Многие предпочитали пить, но это не для него, совсем не для него. В слабом свете он увидел знакомую женскую фигурку, куда-то идущую. Джастин следил, как она удаляется от своего дома в неизвестном направлении. Он решил пойти следом. Улицы местами плохо освещались, и кто только не бродил в это время. Он услышал крик и быстрее бросился в переулок. Двое кинулись на утек, когда один из них получил кулаком в скулу, а второй в пах ногой. Джастин подошел к девушке; наверное, они собирались ее ограбить.
– Все хорошо? – спросил он.
– Да, да... – прошептала она, робко глядя, – они ничего не успели сделать. Спасибо вам.
– Зачем бродишь по ночам? Лондон после войны ужасен, – заключил Джастин, беря даму под руку и настойчиво направляя к дому. – Хорошо, что я часто выхожу по ночам.
– Тоже грабить? – она тихо засмеялась; в свете фонарей он разглядывал черты ее лица, приметил озорные стальные глаза.
– Я живу в таком беленьком большом доме, – съязвил он в ответ, и она чуть прикусила язык. Джастин Трейндж! Да, все девчонки с их улицы сохли по нему. Красивый, храбрый и, главное, свободный.
– Меня зовут Дафна Коллинз, – сказала она неожиданно.
– Джастин Трейндж, – она улыбнулась, – мы пришли. И больше не гуляй по ночам, а то спасителей не оберешься.
– Хорошо, – она бросилась наутек в свой подъезд.
Он не смел подойти, подумав, что она посчитает его маньяком. Дафна же забыла о той встречи, хотя все девчонки только и трепались о Джастине. Они обсуждали, в чем его видели, как он по выходным выходит из дому со дочуркой гулять, какие друзья к нему приезжают. Только и были крики, кто бы встречался с темненькими, а кто со светленьким, никого не останавливало, что почти все они женатые. Дафна же оставалась равнодушной ко всему. Пока утром не заметила, как он садится в служебную машину с симпатичной блондинкой, как позже выяснилось, его бывшей женой.

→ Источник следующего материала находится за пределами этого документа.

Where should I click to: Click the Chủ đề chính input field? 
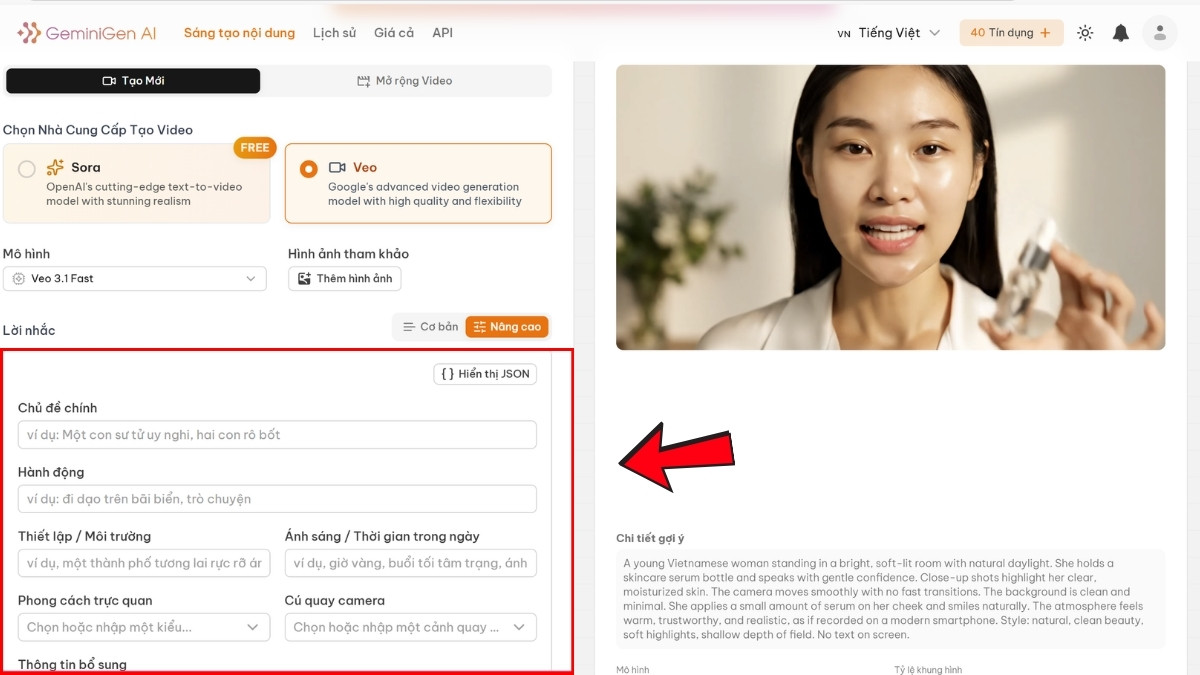tap(277, 434)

«Так почему же женщины сходят с ума от Джастина Трейнджа, – спрашивала себя Дафна. – Что они находят в нем такого? Справив свое семнадцатилетние в конце мая, ей захотелось с ним встретиться вновь. Только вот ищет ли он такие встречи?»
***
Тошнота по утрам не проходила, и это уже не могло быть простым отравлением, как она подумала вначале. И не могло быть психическим расстройством. Это могло означать одно. Чтобы убедиться, ей нужно было обязательно встретиться с Энди. Подруга сейчас мало работала, по несколько часов в неделю, Елена решила обязательно прийти.

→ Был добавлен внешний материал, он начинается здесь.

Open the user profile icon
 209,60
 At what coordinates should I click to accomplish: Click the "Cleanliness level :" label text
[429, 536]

До госпиталя девушка доплелась на негнущихся ногах, волнение захлестывало ее каждый раз, как она понимала, что все очень скверно. Она села в кресло, Энди улыбнулась ей, натягивая перчатки. Обследование длилось недолго, но достаточно, чтобы уверенность потухла, особенно когда Елена увидела удивленный взгляд Энди.
– Что ж, могу поздравить тебя, – сказала Энди. – Он женат? – Елена поджала губы, пожалев, что пришла именно к Энди.
– Да, – прошептала она, – он женат.
– Что ж, я не советую аборт, – посоветовала Энди, делая записи.
– Это Том, – вдруг произнесла Елена.
– Не знала, что у вас роман, – доктор отвлеклась от записей.
На следующий день мисс Сван пришла к Лейтон, только так она могла встретиться с Томом. Джулия возилась в детской с Дженни, Диана уехала к сестре в Грин-Хилл, Виктор работал в кабинете, Роберт где-то пропадал со своей Ларой, Джордж же читал газету в гостиной. Он тепло встретил ее, предлагая, как всегда, чашку чая.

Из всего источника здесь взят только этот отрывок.